Successful Tournament Start on a Steamy Monday in Shenzhen

I finally played my first match today in Shenzhen. The order of play never appeared on the ITF site (at least not before 8am when we had to take the bus to the courts for warm up). Apparently it appeared on the Chinese web site. Lily again came to my rescue, emailing me my start times which were not before 10 and not before 11 (changed to not before 12; the 11 was a typo).

Lily and I warmed up and I got on the court pretty close to 10am. The tournament is using best two out of three “short” sets (first to 4 games, win by 2, tiebreak at 4-4, advantage scoring). I won 4/0, 4/0, but my opponent was not bad, could really whack her forehand down the line off of a low ball or inside in. It was so hot and humid that my fitbit drowned and died due to the sweat on my arm!

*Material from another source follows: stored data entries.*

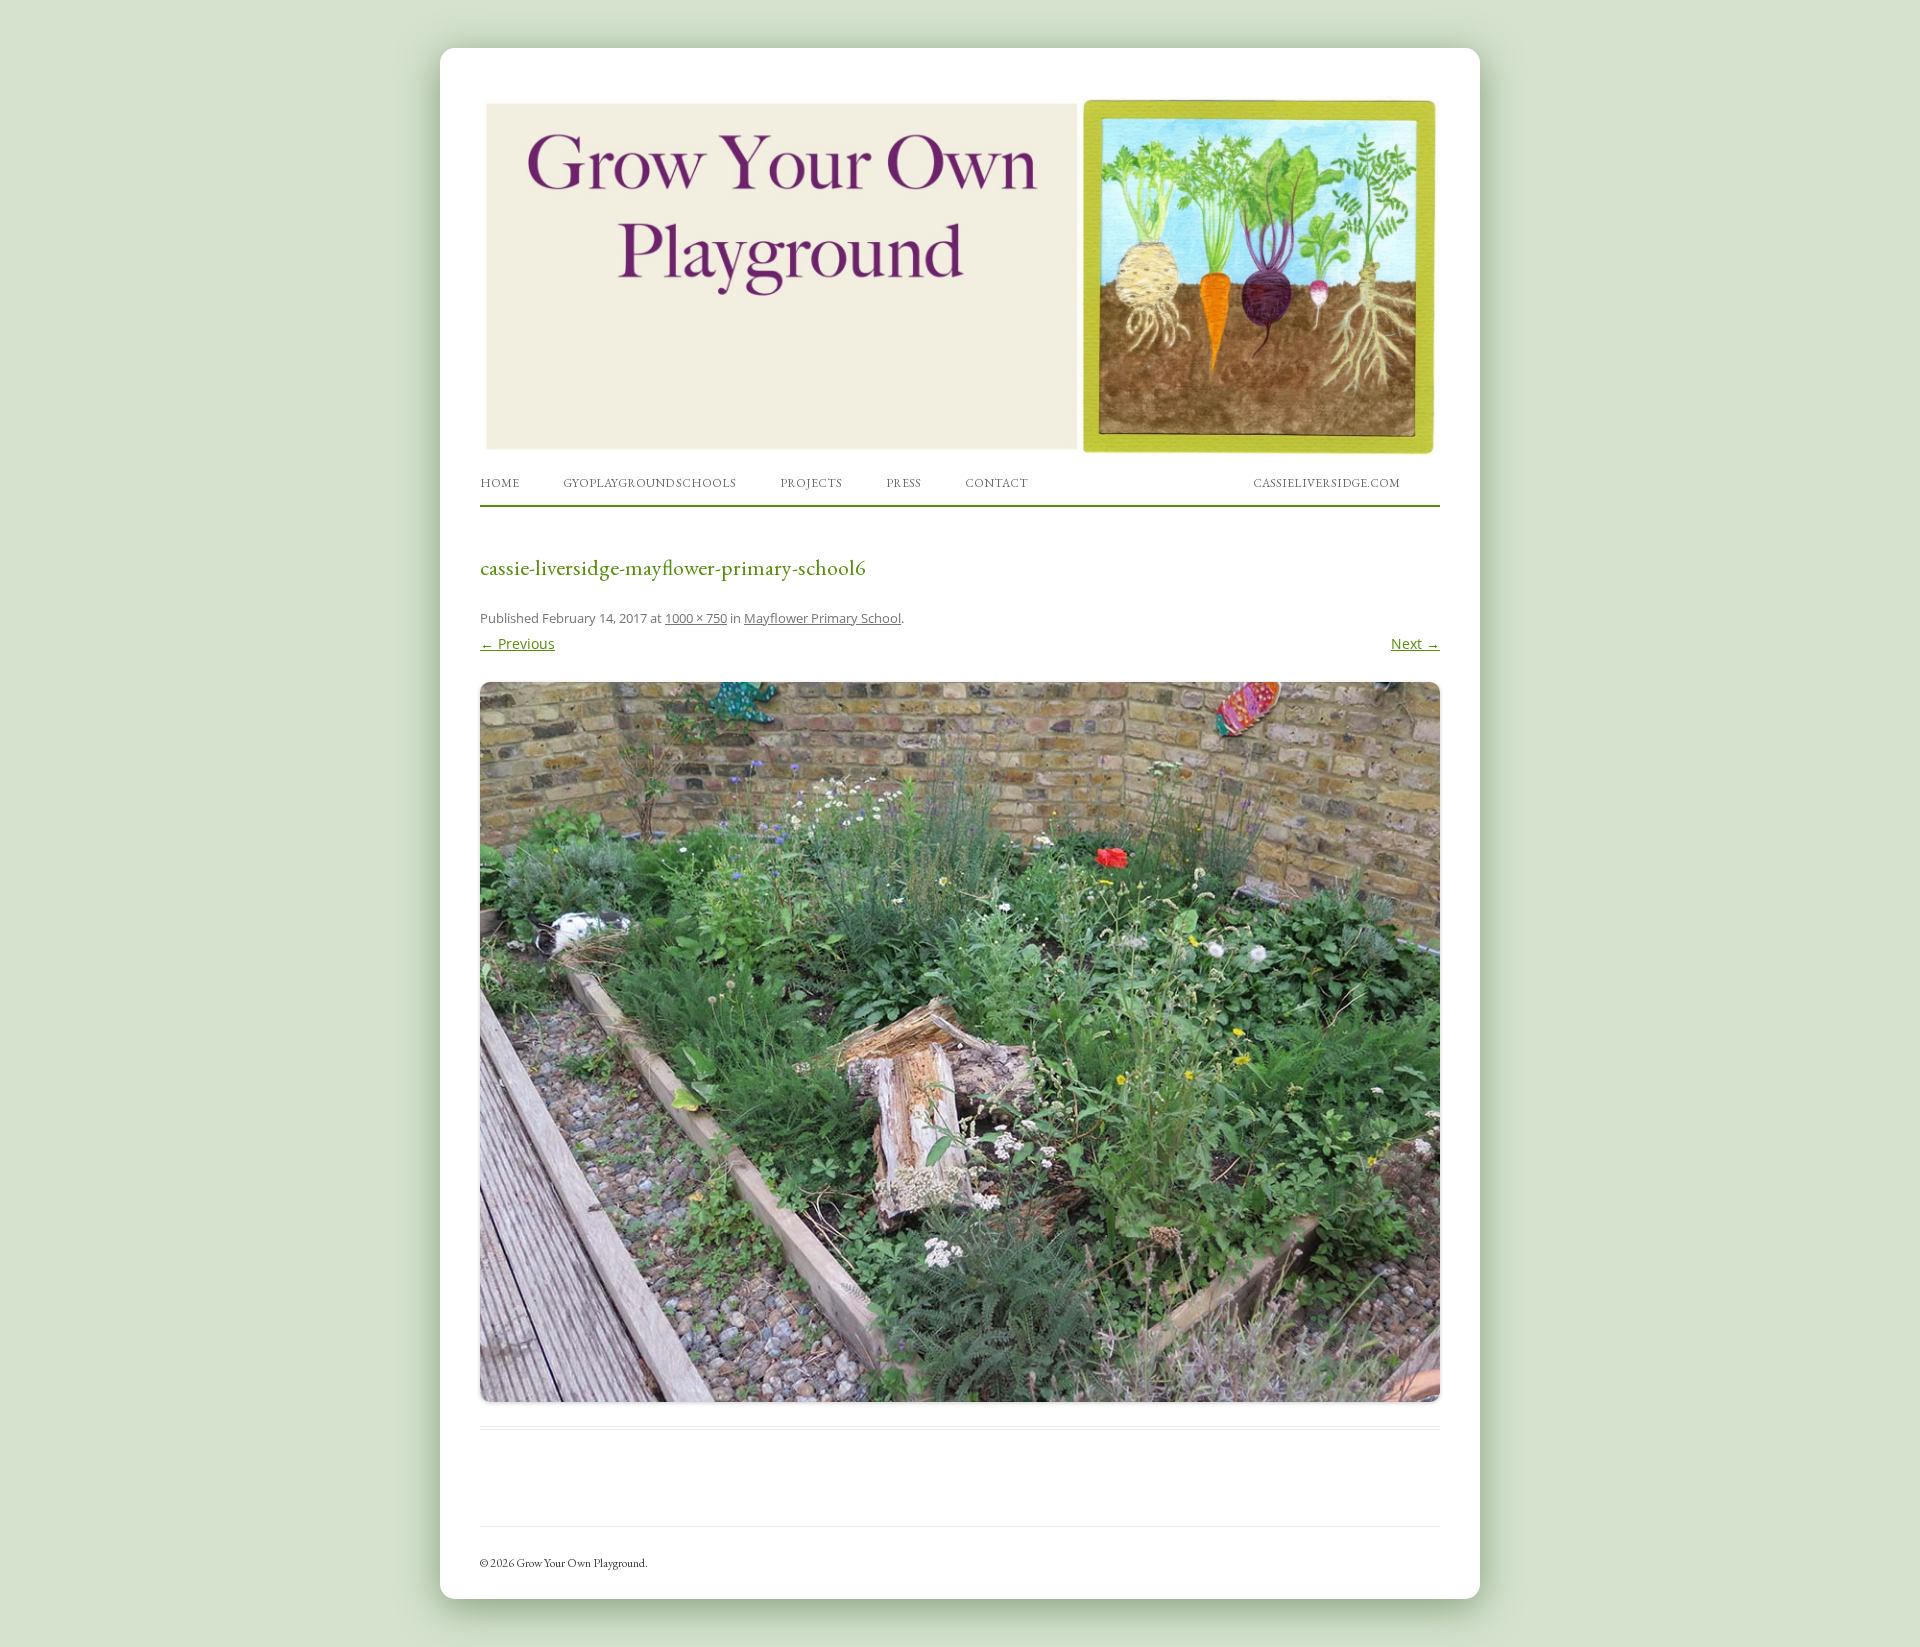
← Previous (517, 643)
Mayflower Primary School (822, 618)
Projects (811, 483)
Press (903, 483)
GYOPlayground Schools (649, 483)
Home (499, 483)
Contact (996, 483)
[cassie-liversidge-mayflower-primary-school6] (960, 1042)
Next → (1415, 643)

After my match I went to the indoor “rest area” for the players, which is in the parking garage, along with the referee’s office etc., to wait for my next match. At about 10:45 I heard something that vaguely sounded like my last name. Shortly thereafter I heard it again so I went to see. It’s hard to hear the announcements and the pronunciation of foreign names is what one would expect, imperfect. I went to the court and the umpire (did I mention that all matches seem to be chaired?), who didn’t speak English told me that we had to wait till 12:15, or something to that effect, before I would receive a default. At 12:15 my opponent (who had been called several times) was not there and so they defaulted her and they had me sign the score sheet. Apparently she had been on site but never heard her name called, and never checked in. Fortunately it’s a round robin so she’ll get to play her other matches.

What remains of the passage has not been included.